At Jonathan Smith & Co., Investment Counsel, we recognize volatility in financial markets is high and is likely to remain high. Our experience is that volatility can be unbearably unsettling to investors, leading them to sell good companies for wrong reasons. Volatility can also paralyze investors, preventing them from taking steps that historically, over the long haul, have been in their best interests: buying quality investments whose margins of safety are high. Investors are not the only ones who must manage volatility successfully if they want to survive; read how hard pilots have it when their outlooks are horribly pessimistic:
"There's an exercise that some pilots go through late in their flight training. The student pilot gets the plane airborne, at cruising altitude. Then the instructor places a loose-fitting, thick-woven sack over the student's head, so the student can see nothing. The instructor takes the controls and starts stunt-piloting. He loops the loop. He pushes the plane, Turkish-headache-style, skyward, then flips belly-up and swoops earthward. He rollicks and spirals, careens and nosedives, tailspins and wing-tilts. He gets the student utter discombobulated. Then he puts the plane in a suicide dive, plucks the bag off the student's head, and hands him the controls. His job: to get the plane back under control." (Mark Buchanan, The Rest of God, Restoring your Soul by Restoring Sabbath, page 37)

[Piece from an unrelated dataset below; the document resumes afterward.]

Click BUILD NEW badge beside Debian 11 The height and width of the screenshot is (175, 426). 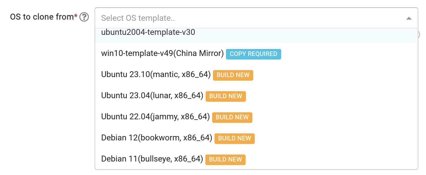(x=225, y=160)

Getting investors’ “financial planes” back under control is the JSCO Way, yet so many investors are still utterly discombobulated, their planes in suicide dives. If the instructor has plucked the bag off your head, handed you the controls, and if it feels like you are approaching earth at 17,333 feet per second, give us a call, we can put your nosedive on hold for as long as it takes to have a conversation about getting your financial plane back under control. And if you do not want to, we will hand you back the controls while our parachutes still have time to open.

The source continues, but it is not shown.